EXERCISE AIM —
Reproduce the records in full. Alter nothing.

LISTED ENTRIES —

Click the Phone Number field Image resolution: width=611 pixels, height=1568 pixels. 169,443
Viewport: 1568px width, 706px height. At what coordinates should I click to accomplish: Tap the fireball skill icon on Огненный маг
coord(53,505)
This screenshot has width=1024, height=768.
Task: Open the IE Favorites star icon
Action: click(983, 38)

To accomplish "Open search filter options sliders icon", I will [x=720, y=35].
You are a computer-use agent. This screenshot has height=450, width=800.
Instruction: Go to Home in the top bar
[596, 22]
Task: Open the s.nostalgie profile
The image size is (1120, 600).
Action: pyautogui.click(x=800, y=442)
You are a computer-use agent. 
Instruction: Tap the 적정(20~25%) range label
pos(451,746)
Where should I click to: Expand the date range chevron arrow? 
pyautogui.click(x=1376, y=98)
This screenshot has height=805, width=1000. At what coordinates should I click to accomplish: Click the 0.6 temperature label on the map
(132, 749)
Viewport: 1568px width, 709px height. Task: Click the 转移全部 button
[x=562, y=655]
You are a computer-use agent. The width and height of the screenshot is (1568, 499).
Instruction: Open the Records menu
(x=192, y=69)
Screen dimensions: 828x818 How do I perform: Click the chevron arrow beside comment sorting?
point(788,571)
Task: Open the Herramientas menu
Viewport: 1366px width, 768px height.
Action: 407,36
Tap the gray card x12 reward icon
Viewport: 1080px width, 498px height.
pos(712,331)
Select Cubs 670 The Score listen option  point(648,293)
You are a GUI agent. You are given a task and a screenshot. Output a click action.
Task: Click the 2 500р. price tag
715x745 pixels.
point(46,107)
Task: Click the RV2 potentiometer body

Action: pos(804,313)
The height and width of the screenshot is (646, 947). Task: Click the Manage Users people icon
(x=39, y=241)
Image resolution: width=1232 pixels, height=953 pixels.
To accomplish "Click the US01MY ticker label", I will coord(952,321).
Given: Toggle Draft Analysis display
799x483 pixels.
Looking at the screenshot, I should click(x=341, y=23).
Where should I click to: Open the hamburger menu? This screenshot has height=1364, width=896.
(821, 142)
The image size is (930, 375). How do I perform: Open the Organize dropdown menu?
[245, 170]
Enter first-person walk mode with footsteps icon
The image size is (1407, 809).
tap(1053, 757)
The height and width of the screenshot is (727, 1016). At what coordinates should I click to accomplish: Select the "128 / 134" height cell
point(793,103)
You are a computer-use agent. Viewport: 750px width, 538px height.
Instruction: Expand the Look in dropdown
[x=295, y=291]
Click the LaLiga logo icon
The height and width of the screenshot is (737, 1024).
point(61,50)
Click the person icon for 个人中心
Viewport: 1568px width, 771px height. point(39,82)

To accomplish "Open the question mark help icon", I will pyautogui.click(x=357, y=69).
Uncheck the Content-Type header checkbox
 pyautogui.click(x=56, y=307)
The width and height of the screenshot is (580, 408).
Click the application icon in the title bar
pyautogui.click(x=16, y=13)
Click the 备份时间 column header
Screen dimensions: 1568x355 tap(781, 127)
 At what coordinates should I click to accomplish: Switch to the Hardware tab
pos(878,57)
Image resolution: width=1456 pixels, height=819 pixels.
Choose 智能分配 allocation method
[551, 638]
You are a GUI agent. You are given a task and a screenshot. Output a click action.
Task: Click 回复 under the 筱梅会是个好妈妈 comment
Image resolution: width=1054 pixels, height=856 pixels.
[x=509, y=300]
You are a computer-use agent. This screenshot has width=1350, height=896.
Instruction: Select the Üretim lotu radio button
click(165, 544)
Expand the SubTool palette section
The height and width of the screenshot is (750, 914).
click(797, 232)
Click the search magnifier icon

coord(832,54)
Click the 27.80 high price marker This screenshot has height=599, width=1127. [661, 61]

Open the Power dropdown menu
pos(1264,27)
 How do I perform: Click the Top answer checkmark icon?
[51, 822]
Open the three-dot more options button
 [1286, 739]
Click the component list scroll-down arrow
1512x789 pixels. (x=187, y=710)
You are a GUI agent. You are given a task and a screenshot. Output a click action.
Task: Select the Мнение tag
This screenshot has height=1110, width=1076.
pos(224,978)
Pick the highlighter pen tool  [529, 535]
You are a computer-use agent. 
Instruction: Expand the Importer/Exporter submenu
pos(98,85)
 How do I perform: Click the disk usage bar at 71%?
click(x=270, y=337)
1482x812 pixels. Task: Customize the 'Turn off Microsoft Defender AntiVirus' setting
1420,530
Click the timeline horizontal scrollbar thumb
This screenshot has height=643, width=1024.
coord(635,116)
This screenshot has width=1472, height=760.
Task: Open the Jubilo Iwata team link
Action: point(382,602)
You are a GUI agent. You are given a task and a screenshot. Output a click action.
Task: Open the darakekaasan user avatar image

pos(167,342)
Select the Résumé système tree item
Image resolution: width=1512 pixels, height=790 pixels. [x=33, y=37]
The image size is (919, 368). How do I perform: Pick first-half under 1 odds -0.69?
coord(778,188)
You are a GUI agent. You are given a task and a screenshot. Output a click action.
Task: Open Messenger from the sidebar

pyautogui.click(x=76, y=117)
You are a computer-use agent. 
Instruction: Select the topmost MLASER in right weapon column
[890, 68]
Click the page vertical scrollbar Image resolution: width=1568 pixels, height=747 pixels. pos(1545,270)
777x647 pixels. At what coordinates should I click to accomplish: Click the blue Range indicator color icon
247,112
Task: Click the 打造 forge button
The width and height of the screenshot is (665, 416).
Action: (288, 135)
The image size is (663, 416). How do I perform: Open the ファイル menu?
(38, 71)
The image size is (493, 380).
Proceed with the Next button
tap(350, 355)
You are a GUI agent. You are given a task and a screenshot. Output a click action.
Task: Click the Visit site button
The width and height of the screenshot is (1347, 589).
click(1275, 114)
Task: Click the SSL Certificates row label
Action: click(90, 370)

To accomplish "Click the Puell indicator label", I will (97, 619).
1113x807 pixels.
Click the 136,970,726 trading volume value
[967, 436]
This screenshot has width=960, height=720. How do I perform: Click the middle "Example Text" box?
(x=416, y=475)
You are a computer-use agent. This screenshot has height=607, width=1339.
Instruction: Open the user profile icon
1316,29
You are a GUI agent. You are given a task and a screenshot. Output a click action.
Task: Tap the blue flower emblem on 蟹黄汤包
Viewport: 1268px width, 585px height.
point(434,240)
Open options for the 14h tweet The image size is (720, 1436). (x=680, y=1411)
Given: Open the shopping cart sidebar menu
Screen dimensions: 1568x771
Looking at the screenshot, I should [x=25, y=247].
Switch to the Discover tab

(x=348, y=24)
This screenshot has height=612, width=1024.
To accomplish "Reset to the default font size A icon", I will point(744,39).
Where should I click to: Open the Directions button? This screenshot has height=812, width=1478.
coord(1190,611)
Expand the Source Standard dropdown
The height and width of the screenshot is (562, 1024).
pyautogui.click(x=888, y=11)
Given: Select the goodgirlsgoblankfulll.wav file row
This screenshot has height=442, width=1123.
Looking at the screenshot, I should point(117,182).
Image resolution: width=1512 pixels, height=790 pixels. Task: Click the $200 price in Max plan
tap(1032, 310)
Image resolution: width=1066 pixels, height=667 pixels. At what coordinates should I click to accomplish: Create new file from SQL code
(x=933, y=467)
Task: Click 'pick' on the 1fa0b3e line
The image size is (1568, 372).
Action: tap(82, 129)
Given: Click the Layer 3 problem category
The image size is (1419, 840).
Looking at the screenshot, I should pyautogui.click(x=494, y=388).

TASK SOLUTION —
Click the Phone Number field Image resolution: width=611 pixels, height=1568 pixels. 169,443
Viewport: 1568px width, 706px height. At what coordinates should I click to accomplish: Tap the fireball skill icon on Огненный маг
coord(53,505)
This screenshot has width=1024, height=768.
Task: Open the IE Favorites star icon
Action: click(983, 38)

To accomplish "Open search filter options sliders icon", I will [x=720, y=35].
You are a computer-use agent. This screenshot has height=450, width=800.
Instruction: Go to Home in the top bar
[596, 22]
Task: Open the s.nostalgie profile
The image size is (1120, 600).
Action: pyautogui.click(x=800, y=442)
You are a computer-use agent. 
Instruction: Tap the 적정(20~25%) range label
pos(451,746)
Where should I click to: Expand the date range chevron arrow? 
pyautogui.click(x=1376, y=98)
This screenshot has height=805, width=1000. At what coordinates should I click to accomplish: Click the 0.6 temperature label on the map
(132, 749)
Viewport: 1568px width, 709px height. Task: Click the 转移全部 button
[x=562, y=655]
You are a computer-use agent. The width and height of the screenshot is (1568, 499).
Instruction: Open the Records menu
(x=192, y=69)
Screen dimensions: 828x818 How do I perform: Click the chevron arrow beside comment sorting?
point(788,571)
Task: Open the Herramientas menu
Viewport: 1366px width, 768px height.
Action: 407,36
Tap the gray card x12 reward icon
Viewport: 1080px width, 498px height.
pos(712,331)
Select Cubs 670 The Score listen option  point(648,293)
You are a GUI agent. You are given a task and a screenshot. Output a click action.
Task: Click the 2 500р. price tag
715x745 pixels.
point(46,107)
Task: Click the RV2 potentiometer body

Action: pos(804,313)
The height and width of the screenshot is (646, 947). Task: Click the Manage Users people icon
(x=39, y=241)
Image resolution: width=1232 pixels, height=953 pixels.
To accomplish "Click the US01MY ticker label", I will coord(952,321).
Given: Toggle Draft Analysis display
799x483 pixels.
Looking at the screenshot, I should click(x=341, y=23).
Where should I click to: Open the hamburger menu? This screenshot has height=1364, width=896.
(821, 142)
The image size is (930, 375). How do I perform: Open the Organize dropdown menu?
[245, 170]
Enter first-person walk mode with footsteps icon
The image size is (1407, 809).
tap(1053, 757)
The height and width of the screenshot is (727, 1016). At what coordinates should I click to accomplish: Select the "128 / 134" height cell
point(793,103)
You are a computer-use agent. Viewport: 750px width, 538px height.
Instruction: Expand the Look in dropdown
[x=295, y=291]
Click the LaLiga logo icon
The height and width of the screenshot is (737, 1024).
point(61,50)
Click the person icon for 个人中心
Viewport: 1568px width, 771px height. point(39,82)

To accomplish "Open the question mark help icon", I will pyautogui.click(x=357, y=69).
Uncheck the Content-Type header checkbox
 pyautogui.click(x=56, y=307)
The width and height of the screenshot is (580, 408).
Click the application icon in the title bar
pyautogui.click(x=16, y=13)
Click the 备份时间 column header
Screen dimensions: 1568x355 tap(781, 127)
 At what coordinates should I click to accomplish: Switch to the Hardware tab
pos(878,57)
Image resolution: width=1456 pixels, height=819 pixels.
Choose 智能分配 allocation method
[551, 638]
You are a GUI agent. You are given a task and a screenshot. Output a click action.
Task: Click 回复 under the 筱梅会是个好妈妈 comment
Image resolution: width=1054 pixels, height=856 pixels.
[x=509, y=300]
You are a computer-use agent. This screenshot has width=1350, height=896.
Instruction: Select the Üretim lotu radio button
click(165, 544)
Expand the SubTool palette section
The height and width of the screenshot is (750, 914).
click(797, 232)
Click the search magnifier icon

coord(832,54)
Click the 27.80 high price marker This screenshot has height=599, width=1127. [661, 61]

Open the Power dropdown menu
pos(1264,27)
 How do I perform: Click the Top answer checkmark icon?
[51, 822]
Open the three-dot more options button
 [1286, 739]
Click the component list scroll-down arrow
1512x789 pixels. (x=187, y=710)
You are a GUI agent. You are given a task and a screenshot. Output a click action.
Task: Select the Мнение tag
This screenshot has height=1110, width=1076.
pos(224,978)
Pick the highlighter pen tool  [529, 535]
You are a computer-use agent. 
Instruction: Expand the Importer/Exporter submenu
pos(98,85)
 How do I perform: Click the disk usage bar at 71%?
click(x=270, y=337)
1482x812 pixels. Task: Customize the 'Turn off Microsoft Defender AntiVirus' setting
1420,530
Click the timeline horizontal scrollbar thumb
This screenshot has height=643, width=1024.
coord(635,116)
This screenshot has width=1472, height=760.
Task: Open the Jubilo Iwata team link
Action: point(382,602)
You are a GUI agent. You are given a task and a screenshot. Output a click action.
Task: Open the darakekaasan user avatar image

pos(167,342)
Select the Résumé système tree item
Image resolution: width=1512 pixels, height=790 pixels. [x=33, y=37]
The image size is (919, 368). How do I perform: Pick first-half under 1 odds -0.69?
coord(778,188)
You are a GUI agent. You are given a task and a screenshot. Output a click action.
Task: Open Messenger from the sidebar

pyautogui.click(x=76, y=117)
You are a computer-use agent. 
Instruction: Select the topmost MLASER in right weapon column
[890, 68]
Click the page vertical scrollbar Image resolution: width=1568 pixels, height=747 pixels. pos(1545,270)
777x647 pixels. At what coordinates should I click to accomplish: Click the blue Range indicator color icon
247,112
Task: Click the 打造 forge button
The width and height of the screenshot is (665, 416).
Action: (288, 135)
The image size is (663, 416). How do I perform: Open the ファイル menu?
(38, 71)
The image size is (493, 380).
Proceed with the Next button
tap(350, 355)
You are a GUI agent. You are given a task and a screenshot. Output a click action.
Task: Click the Visit site button
The width and height of the screenshot is (1347, 589).
click(1275, 114)
Task: Click the SSL Certificates row label
Action: click(90, 370)

To accomplish "Click the Puell indicator label", I will (97, 619).
1113x807 pixels.
Click the 136,970,726 trading volume value
[967, 436]
This screenshot has width=960, height=720. How do I perform: Click the middle "Example Text" box?
(x=416, y=475)
You are a computer-use agent. This screenshot has height=607, width=1339.
Instruction: Open the user profile icon
1316,29
You are a GUI agent. You are given a task and a screenshot. Output a click action.
Task: Tap the blue flower emblem on 蟹黄汤包
Viewport: 1268px width, 585px height.
point(434,240)
Open options for the 14h tweet The image size is (720, 1436). (x=680, y=1411)
Given: Open the shopping cart sidebar menu
Screen dimensions: 1568x771
Looking at the screenshot, I should [x=25, y=247].
Switch to the Discover tab

(x=348, y=24)
This screenshot has height=612, width=1024.
To accomplish "Reset to the default font size A icon", I will point(744,39).
Where should I click to: Open the Directions button? This screenshot has height=812, width=1478.
coord(1190,611)
Expand the Source Standard dropdown
The height and width of the screenshot is (562, 1024).
pyautogui.click(x=888, y=11)
Given: Select the goodgirlsgoblankfulll.wav file row
This screenshot has height=442, width=1123.
Looking at the screenshot, I should point(117,182).
Image resolution: width=1512 pixels, height=790 pixels. Task: Click the $200 price in Max plan
tap(1032, 310)
Image resolution: width=1066 pixels, height=667 pixels. At what coordinates should I click to accomplish: Create new file from SQL code
(x=933, y=467)
Task: Click 'pick' on the 1fa0b3e line
The image size is (1568, 372).
Action: tap(82, 129)
Given: Click the Layer 3 problem category
The image size is (1419, 840).
Looking at the screenshot, I should pyautogui.click(x=494, y=388).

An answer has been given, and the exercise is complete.